It appears that Britain’s tea habit is in decline. The Costa coffee franchise has seen sales increase by 16.5%, with the total number of coffee outlets rising, while sales for Tetley round tea bags fell by 17.3% in 2013.
This popularity of coffee is evident in the town of Oundle, where there is no shortage of choice. Beans Coffee Stop, The Coffee Tavern, The Talbot, Smiths at No 4, Dexters and Deli Divines all offer hand-pulled coffee, as do the pubs, while Waitrose, the Costa coffee self-service bar at the Co-op and Trendalls offer a freshly-ground, brewed cup.
However, selling coffee is not exactly a gold rush business. Local high street coffee providers have little control of their profit margins due to the dependency on Brazil for the supply of coffee. If the supply of coffee in Brazil decreases, there is an excess demand for coffee, resulting in an increase in the commodity price.

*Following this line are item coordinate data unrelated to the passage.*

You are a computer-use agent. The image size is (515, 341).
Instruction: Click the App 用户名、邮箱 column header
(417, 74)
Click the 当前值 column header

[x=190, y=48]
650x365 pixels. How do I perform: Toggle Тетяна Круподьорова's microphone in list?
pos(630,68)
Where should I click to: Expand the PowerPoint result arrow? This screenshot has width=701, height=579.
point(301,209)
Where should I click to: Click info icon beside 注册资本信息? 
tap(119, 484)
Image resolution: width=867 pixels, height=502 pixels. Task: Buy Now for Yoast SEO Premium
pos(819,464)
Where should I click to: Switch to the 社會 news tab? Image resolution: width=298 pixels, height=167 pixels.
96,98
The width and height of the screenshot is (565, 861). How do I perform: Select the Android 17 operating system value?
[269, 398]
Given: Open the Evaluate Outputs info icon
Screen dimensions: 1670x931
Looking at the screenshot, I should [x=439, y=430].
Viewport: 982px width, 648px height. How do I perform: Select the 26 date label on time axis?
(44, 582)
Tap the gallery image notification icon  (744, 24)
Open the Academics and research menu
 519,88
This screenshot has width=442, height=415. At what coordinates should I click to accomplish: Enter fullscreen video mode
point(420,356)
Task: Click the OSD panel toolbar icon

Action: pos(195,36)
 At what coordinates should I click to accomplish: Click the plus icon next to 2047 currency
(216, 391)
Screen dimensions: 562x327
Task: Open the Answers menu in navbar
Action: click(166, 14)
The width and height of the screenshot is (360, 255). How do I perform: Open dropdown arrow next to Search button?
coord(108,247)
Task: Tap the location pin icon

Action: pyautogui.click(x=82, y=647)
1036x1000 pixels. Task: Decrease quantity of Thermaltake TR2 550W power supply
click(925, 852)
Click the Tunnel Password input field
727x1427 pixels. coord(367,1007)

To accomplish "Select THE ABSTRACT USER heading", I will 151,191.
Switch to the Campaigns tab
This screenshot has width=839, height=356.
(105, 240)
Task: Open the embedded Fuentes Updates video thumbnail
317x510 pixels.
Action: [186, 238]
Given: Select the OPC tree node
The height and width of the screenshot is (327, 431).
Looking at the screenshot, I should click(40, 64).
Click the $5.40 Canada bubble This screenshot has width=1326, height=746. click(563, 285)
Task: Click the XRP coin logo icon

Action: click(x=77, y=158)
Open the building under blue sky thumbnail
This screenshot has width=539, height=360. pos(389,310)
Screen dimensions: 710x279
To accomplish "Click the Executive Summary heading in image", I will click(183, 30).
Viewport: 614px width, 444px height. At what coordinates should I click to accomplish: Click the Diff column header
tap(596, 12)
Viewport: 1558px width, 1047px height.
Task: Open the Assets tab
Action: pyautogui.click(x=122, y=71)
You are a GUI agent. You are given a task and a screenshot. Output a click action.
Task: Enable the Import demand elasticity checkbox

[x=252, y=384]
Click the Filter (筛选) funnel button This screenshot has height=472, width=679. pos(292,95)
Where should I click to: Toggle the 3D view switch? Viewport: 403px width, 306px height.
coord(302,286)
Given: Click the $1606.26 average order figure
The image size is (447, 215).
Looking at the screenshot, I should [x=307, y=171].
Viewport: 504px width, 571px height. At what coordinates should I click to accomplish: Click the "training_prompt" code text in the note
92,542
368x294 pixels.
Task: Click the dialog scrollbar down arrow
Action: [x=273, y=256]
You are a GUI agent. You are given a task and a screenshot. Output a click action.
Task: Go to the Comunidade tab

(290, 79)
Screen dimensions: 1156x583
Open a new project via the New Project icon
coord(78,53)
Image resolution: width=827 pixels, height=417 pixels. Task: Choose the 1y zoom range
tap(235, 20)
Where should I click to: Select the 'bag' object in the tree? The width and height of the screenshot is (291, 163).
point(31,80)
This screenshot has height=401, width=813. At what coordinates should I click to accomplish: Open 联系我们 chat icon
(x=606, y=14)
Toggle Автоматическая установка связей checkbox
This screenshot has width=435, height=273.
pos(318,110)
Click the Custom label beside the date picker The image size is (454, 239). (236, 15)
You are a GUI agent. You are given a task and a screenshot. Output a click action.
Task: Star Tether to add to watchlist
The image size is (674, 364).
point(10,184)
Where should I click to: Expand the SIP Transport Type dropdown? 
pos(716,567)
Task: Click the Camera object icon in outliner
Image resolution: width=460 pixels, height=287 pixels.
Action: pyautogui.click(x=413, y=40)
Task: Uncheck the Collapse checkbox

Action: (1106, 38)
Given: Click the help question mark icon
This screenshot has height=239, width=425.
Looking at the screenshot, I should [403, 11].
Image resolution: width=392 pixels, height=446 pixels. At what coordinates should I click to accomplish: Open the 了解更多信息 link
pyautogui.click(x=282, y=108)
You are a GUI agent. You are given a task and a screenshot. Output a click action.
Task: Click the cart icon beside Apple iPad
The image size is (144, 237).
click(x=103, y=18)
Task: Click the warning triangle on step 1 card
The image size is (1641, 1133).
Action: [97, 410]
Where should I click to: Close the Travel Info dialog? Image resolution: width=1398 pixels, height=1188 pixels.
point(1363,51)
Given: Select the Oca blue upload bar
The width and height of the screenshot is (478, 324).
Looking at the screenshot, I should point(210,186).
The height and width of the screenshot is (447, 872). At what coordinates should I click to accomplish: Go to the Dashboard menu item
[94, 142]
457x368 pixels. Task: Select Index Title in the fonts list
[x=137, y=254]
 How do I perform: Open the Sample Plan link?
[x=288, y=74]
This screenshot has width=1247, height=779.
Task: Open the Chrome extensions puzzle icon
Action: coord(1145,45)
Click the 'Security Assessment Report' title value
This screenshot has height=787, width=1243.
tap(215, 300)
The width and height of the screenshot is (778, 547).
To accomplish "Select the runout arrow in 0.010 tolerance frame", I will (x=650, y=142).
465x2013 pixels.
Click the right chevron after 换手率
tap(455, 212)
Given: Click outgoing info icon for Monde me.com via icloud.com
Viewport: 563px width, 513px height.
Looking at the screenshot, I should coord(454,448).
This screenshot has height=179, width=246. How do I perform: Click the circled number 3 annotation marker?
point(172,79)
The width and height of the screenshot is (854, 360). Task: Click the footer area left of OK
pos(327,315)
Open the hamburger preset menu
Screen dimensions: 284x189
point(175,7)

This has been the case in the last few years when a drought in Brazil caused a decrease in crop yields, leading to price rises of 21% from 2010-2012. The rise in the price of coffee has also been matched by a rise in its popularity in Britain, where 2.8kg of coffee per person was consumed in 2013.
John Raper, owner of The Coffee Tavern said: “There was a problem with the pricing with manufacturers passing on the costs to us, but generally it’s not an issue.”
Beans have not changed their coffee prices for well over a year, and Smiths have yet to raise their prices after four years.
Waitrose has become the second largest provider of coffee in the UK after McDonalds, pouring 1m cups of coffee per week, due to the introduction of the myWaitrose card which rewards customers with a free cup of coffee or tea.
With a changeable commodity market, coffee providers cannot predict if their prices will rise in the future. Nor can they assume coffee will remain the nation’s favourite drink if prices do rise.